Pada kenyataannya, klaim-klaim tentang hak individu atau kolektif pada dasarnya bersifat anakronis. Para ahli hukum Muslim pra-modern tidak menegaskan sebuah visi tentang hak yang bersifat kolektif atau individual. Mereka memang berbicara tentang al-haqq al-‘amm (hak publik), dan sering menegaskan bahwa hak publik harus didahulukan dari pada hak pribadi. Tapi hal tersebut berujung pada sebuah penegasan bahwa kelompok terbesar tidak boleh dirampas hak-haknya oleh kelompok yang lebih kecil. Misalnya, sebagai sebuah adagium hukum hal tersebut telah digunakan untuk memberikan pembenaran terhadap gagasan tentang public takings (penghasilan publik?) atau hak membangun sarana publik di atas tanah milik pribadi. Prinsip tersebut juga digunakan untuk melarang praktik para dokter yang tidak memenuhi standar kualifikasi. Tapi seperti yang telah dibahas di atas, para ahli hukum Muslim tidak membenarkan, misalnya, pembunuhan atau penyiksaan manusia untuk mewujudkan kesejahteraan negara atau kepentingan publik.
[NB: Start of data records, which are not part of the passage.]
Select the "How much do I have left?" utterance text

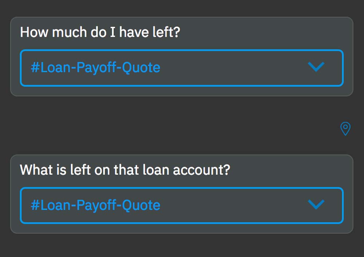(x=100, y=32)
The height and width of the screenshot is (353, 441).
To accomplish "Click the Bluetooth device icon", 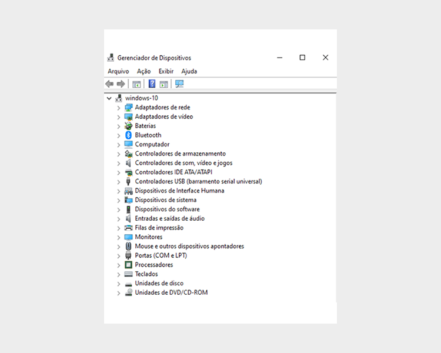I will click(129, 135).
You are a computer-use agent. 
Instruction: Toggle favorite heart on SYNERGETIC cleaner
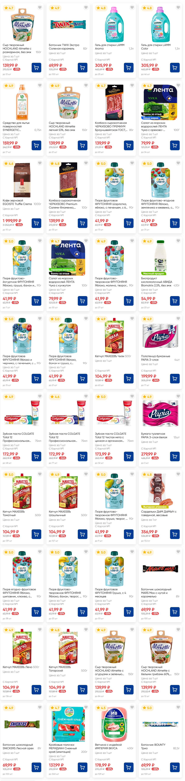pyautogui.click(x=40, y=85)
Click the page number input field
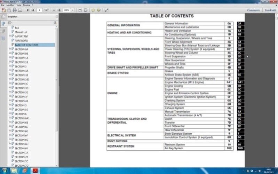 (40, 10)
Barangkali, penegasan tentang pentingnya perspektif kolektifitas dan orientasi kewajiban dalam Islam muncul dari karakteristik reaktif dalam kebanyakan diskursus hukum Islam kontemporer. Namun, gagasan tentang hak individu sebenarnya lebih mudah mendapat pembenaran dalam Islam dari pada hak kolektif. Tuhan menciptakan manusia sebagai individu-individu, dan pertanggungjawaban mereka di akhirat kelak juga dilakukan secara individual. Seseorang yang memiliki komitmen untuk mempertahankan dan melindungi kemaslahatan individu berarti telah menghargai ciptaan Tuhan. Masing-masing individu mencerminkan gambaran semesta keagungan Tuhan. Mengapa seorang Muslim harus memegang komitmen untuk melindungi hak dan kemaslahatan sesama manusia? Jawabannya adalah bahwa Tuhan telah menetapkan komitmen semacam itu ketika Dia meniupkan ruh-Nya ke dalam setiap diri manusia. Itulah sebabnya mengapa Alquran menegaskan bahwa siapapun yang membunuh sesamanya secara tidak benar dipandang telah membunuh semua manusia; seolah-olah pelaku pembunuhan telah membunuh kesucian ilahi dan menghancurkan makna ketuhanan yang terdalam (Q.S. 5:32).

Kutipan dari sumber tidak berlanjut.